A Bully Never Forgets

Mitt Romney recently had a story circulating about him in which, as a young man, he took it upon himself to hold down some guy and forcibly cut his hair. Romney’s since offered a notpology about his youthful pranking and says he doesn’t remember the incident in question but knows with focused clarity that he certainly didn’t think the other guy was gay! Heavens no! So he doesn’t remember doing the thing, but he knows he didn’t possibly do it for that reason.

I didn’t mention this story at the time because I didn’t see the point. Everyone knows Mitt Romney is an unapologetic asshole and by all reckoning has been one for some time. Hell, even people who are charged up about voting for him know this, and it’s one of the reasons they like him. I didn’t think it added anything to the ongoing narrative, since all it meant was people who already didn’t like him would just have themselves another hate parade and everyone else would just shrug and dismiss it as irrelevant or a fantasy of the liberal media or whatever those people tell themselves.

Then I read this article, in which the writer uses this story as a springboard to his own tale as a bully. A lot of things in that story hit home for me.

Despite being a weak, small, skinny nerd in school, I wasn’t bullied that much in school. The exception was in Junior High, when a hateful little kid named Blake decided to make my life a living hell for a while (he eventually solved my problem by dropping out of school). I remember him quite well, and have even looked him up on Facebook. Yep, he’s there.
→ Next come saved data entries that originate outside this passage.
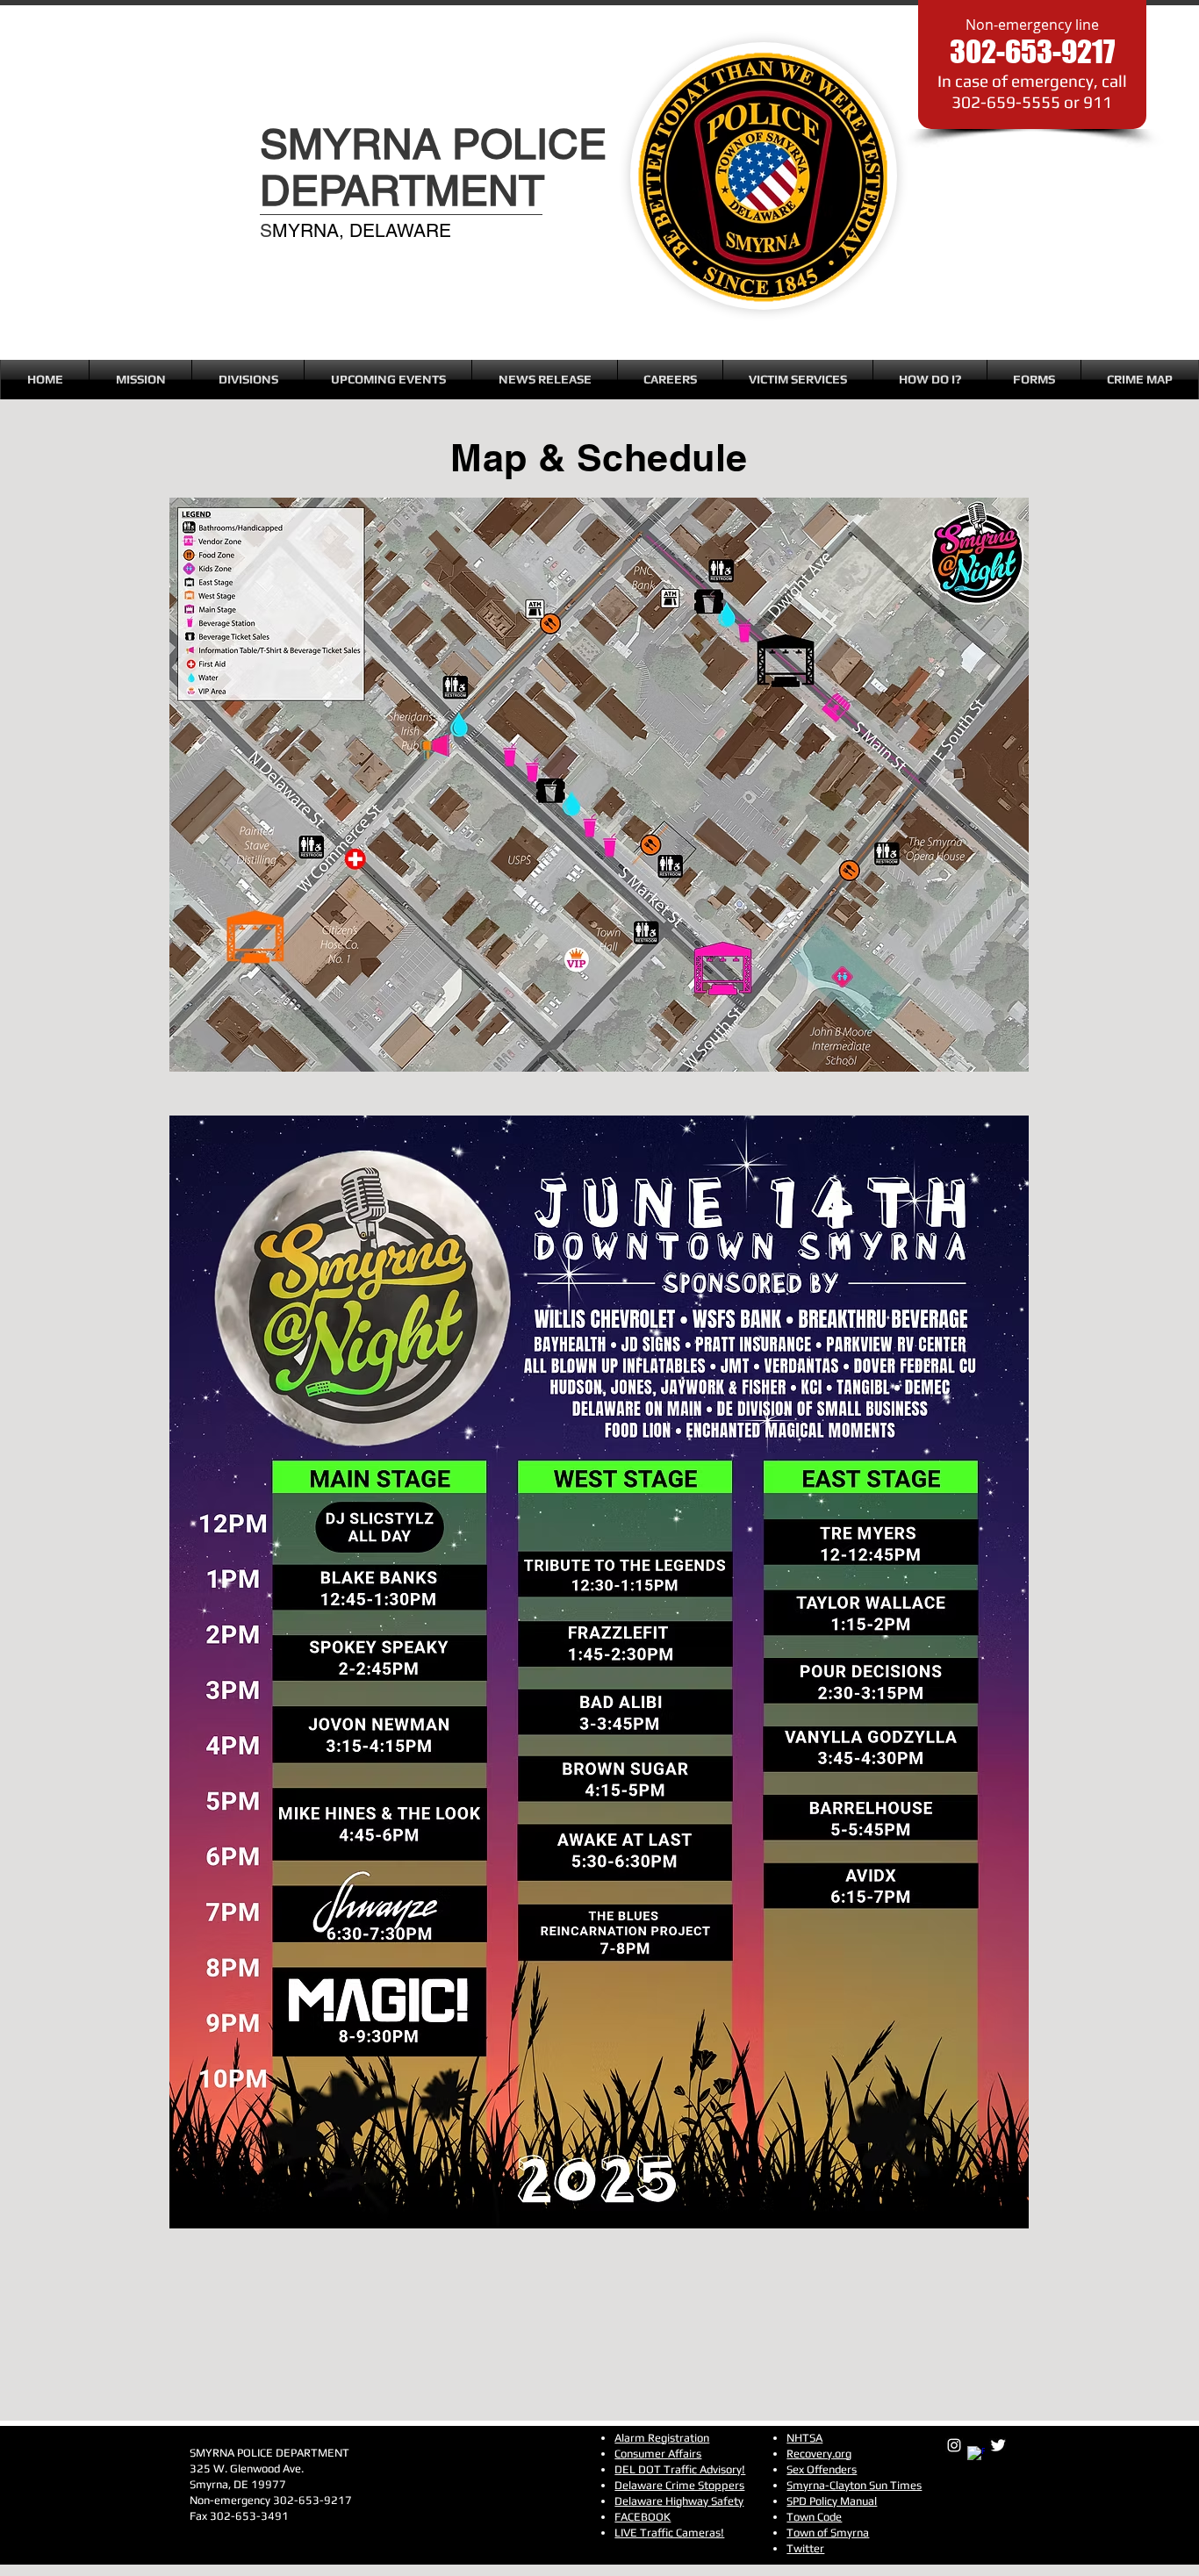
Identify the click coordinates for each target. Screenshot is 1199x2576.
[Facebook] (976, 2455)
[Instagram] (954, 2445)
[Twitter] (998, 2445)
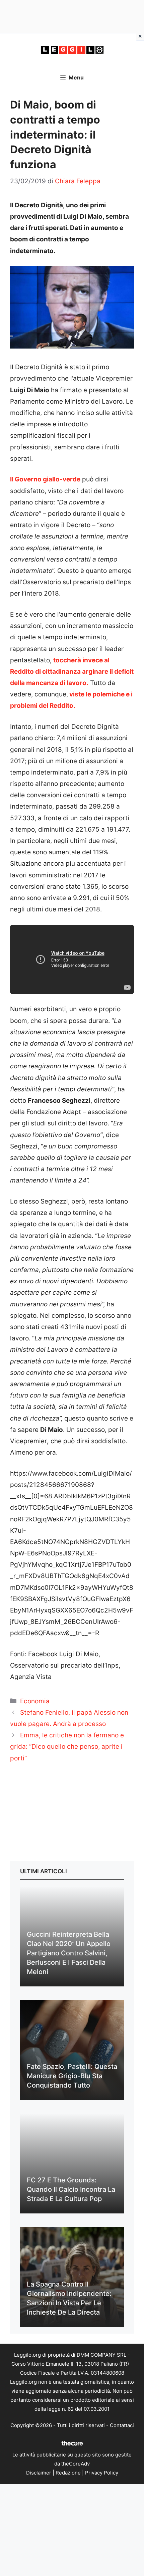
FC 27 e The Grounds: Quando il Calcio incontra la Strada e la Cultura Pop (71, 2189)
Part of why I had an okay time of it in middle school was thanks to a kid we’ll call Tom. Tom was a guy who I was thankful to have around because he kept the bullies away from me. After all, he was a much more attractive target.

I know how I felt having Blake torment me and I know that as bad as that was, Tom had it infinitely worse. I had one kid who had decided to pick on me; Tom had many of them. I feared the time between when school let out and when my would-be-played-by-Jack-Warden bus driver would eventually come to pick us up (Blake rode my bus); Tom feared every single moment of every single day, I’m sure. Blake pushed me around but never punched me; Tom got into plenty of “fights” (consisting of someone else beating on him). So yeah, nothing I went through can really compare to what he went through, so we aren’t linked in bullydom, at least not in that way.

But we are in the way that I contributed to his being bullied.

I never physically assaulted Tom (that I remember) but I certainly aimed some verbal and other abuse at him. I needed him to be kept down because it spared me, and it made me know that I was not, at least, at the very bottom of the ladder (this was, incidentally, before my experiences with Blake). I can tell myself that I didn’t do much to him, that if he remembers me at all it’s probably not as one of the major antagonists, but the fact is, I did some things. I picked on him because he was the established person to pick on, because it benefited me both directly and indirectly. Like the author of the above article, that’s something I did.

What do I do with this? I know how to easily get in touch with Tom, but my experience (and the experiences of others) are that going to the person and apologizing is kind of self-serving and counterproductive. I don’t want Blake to suddenly show up out of the blue and apologize for making my life miserable decades ago. I was glad when he left my life and don’t want him back in, even to say he’s sorry. It happened, it’s over, I’ve moved on, and there’s nothing to be gained from revisiting it. The only thing such an exchange would serve would be for him to feel better, to feel as though he “did something” and I’m not really interested in him feeling better. That’s not my job. If I go to Tom and say, “hey, I’m really sorry” am I genuinely improving anything at all for him, or am I once again using him to make myself feel better?

On the other hand, is that just rationalization to avoid what would — and should — be an awkward and embarrassing conversation? Am I pretending to spare Tom’s feelings in order to spare my own? In other words, am I once again using him to make myself feel better?

I don’t know the answer here. I am truly sorry about what I did. It was not only mean, it was cowardly and manipulative. It’s one of the things I carry around as Something I Did. If it means anything to Tom, should he read this, I remember it (I especially remember an incident in Mr. Chapman’s social studies class) and am ashamed of it.

I’m also pretty sure that Tom isn’t the only person I should feel bad about treating this way.